The government railway that linked the Mount Lyell railway to the Emu Bay railway, and then to Burnie was an important part of the government railway system. The government looked to improve the facilities over time while the railways were carrying optimum freight loads.

 In 1913 the railway workshops were moved from West Strahan to Zeehan and the yard, over half a mile long, with two gauges and many sidings, was one of the biggest in the state

The Zeehan railway station yard was extensive with numerable small tram lines connecting with the yard in the peak of the activity at the station from before the First World War until the beginning of the depression – when most smaller tramways and mines and smelter operations had ceased to operate.

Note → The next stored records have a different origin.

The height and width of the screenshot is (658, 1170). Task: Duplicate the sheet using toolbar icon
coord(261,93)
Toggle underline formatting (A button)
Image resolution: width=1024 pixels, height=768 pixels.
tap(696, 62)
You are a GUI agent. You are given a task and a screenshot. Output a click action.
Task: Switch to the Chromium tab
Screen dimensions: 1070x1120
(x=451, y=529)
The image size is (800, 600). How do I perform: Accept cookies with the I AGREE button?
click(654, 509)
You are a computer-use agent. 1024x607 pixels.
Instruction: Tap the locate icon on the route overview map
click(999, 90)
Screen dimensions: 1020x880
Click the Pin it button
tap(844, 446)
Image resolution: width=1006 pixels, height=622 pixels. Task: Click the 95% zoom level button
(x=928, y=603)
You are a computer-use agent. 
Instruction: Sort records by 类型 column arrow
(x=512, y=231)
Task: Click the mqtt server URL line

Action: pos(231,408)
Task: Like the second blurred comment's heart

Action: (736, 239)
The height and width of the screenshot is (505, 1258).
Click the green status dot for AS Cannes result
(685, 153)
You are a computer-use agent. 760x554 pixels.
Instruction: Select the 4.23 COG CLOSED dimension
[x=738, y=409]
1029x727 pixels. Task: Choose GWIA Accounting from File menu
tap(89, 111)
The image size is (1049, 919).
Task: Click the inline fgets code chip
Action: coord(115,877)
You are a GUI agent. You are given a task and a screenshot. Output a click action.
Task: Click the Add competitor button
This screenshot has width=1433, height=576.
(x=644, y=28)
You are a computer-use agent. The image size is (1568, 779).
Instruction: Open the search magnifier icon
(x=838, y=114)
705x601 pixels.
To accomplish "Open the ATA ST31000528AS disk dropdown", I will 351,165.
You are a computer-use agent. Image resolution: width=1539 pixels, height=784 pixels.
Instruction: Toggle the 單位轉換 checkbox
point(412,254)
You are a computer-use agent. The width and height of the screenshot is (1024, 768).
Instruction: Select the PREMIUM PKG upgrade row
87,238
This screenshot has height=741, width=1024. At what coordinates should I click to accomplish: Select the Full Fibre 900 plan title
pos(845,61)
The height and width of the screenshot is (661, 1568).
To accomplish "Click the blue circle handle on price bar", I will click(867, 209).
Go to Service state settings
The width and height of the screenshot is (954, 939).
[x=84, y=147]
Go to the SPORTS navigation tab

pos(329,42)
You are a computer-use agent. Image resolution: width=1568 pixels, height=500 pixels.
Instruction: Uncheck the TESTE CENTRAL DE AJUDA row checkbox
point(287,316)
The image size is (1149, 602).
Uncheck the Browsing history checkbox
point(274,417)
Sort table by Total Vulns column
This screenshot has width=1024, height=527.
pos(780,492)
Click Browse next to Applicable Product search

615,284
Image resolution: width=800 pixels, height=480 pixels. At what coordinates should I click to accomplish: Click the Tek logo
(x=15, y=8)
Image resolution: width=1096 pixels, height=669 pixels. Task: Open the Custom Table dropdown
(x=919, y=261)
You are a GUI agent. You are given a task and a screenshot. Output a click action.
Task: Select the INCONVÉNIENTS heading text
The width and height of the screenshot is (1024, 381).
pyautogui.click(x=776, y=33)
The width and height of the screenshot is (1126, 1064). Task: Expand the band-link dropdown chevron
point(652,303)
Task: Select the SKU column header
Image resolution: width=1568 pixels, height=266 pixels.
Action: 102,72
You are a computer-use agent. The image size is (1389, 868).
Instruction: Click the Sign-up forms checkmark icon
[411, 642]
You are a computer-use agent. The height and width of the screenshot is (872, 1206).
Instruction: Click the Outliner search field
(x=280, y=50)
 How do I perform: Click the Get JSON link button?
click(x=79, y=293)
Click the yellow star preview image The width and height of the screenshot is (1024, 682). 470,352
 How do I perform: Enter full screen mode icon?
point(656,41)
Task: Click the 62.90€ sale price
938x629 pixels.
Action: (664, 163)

A map by C.C. Singleton of the Australian Railway Historical Society in Bulletin 289 November 1961, and in Bulletin 312, October 1963 offer an understanding of the yard layout:

===Operators===
- Zeehan Tramway Company
- N.E.Dundas Tramway
- Government railway to Strahan
- Emu Bay Railway Company

===Facilities===
- Passenger station
- Goods shed
- Emu Bay Railway engine shed
- Workshops shed
- Carriage shed
- Engine shed
- Zeehan Tramway sheds

==Tramways==

Tramways mentioned here specifically utilised the Zeehan railway station as their terminus.
- Comstock Tram
- Dunkleys Tram
- Federation Tram
- Florence Tram

- Grubb's Tramway

- Howards Tram
- New Dundas Tramway commenced in 1891, absorbed into the Mariposa Tramway, and later again into Howard's tramway system
- Mariposa Tramway
- North East Dundas Tramway was a 2' line leaving Zeehan to the Mount Read area.
- Oonah Tram
- Zeehan Tramway Company - constructed in the 1890s, taken over by the Dunkley Brothers in 1918.

== Accidents ==
A spectacular boiler explosion occurred at 7.15 am on 17 May 1899 in the Zeehan railway station yard. The North-East Dundas tram approached the Wilson Street waiting room at the end of the station yard, the engine exploded. The fireman Thomas Marra was killed instantly and the driver David Biddulph died soon after.

==Decline==
- In 1905, Zeehan Tramway Company ceased daily passenger service
- In 1926, Dundas line regular services traffic ceased and line pulled up in 1940.
- In 1929, NE Dundas and Comstock lines traffic ceased and all line up by 1943.
- In 1948, the last year of heavy traffic between Rosebery and Zeehan

- In 1950, the passenger service was conducted by rail motor.
- In 1960, the Emu Bay Railway passenger service ceased in February
- In 1960, the Strahan-Zeehan Railway line closed in June.
- On 14 August 1965, the Emu Bay Railway goods services ceased.

== Post closure status ==
In 1971, Frank Stamford of The Light Railway Research Society of Australia wrote in Light Railways:

 A visit on 12th April 1971 showed that the station building has gone, and most of the track has been rather half-heartedly removed. A length of 2 ft gauge track can still be found near where the station building used to be. The various engine sheds and carriage sheds remain, and are still being used by local timber millers, transport contractors, etc.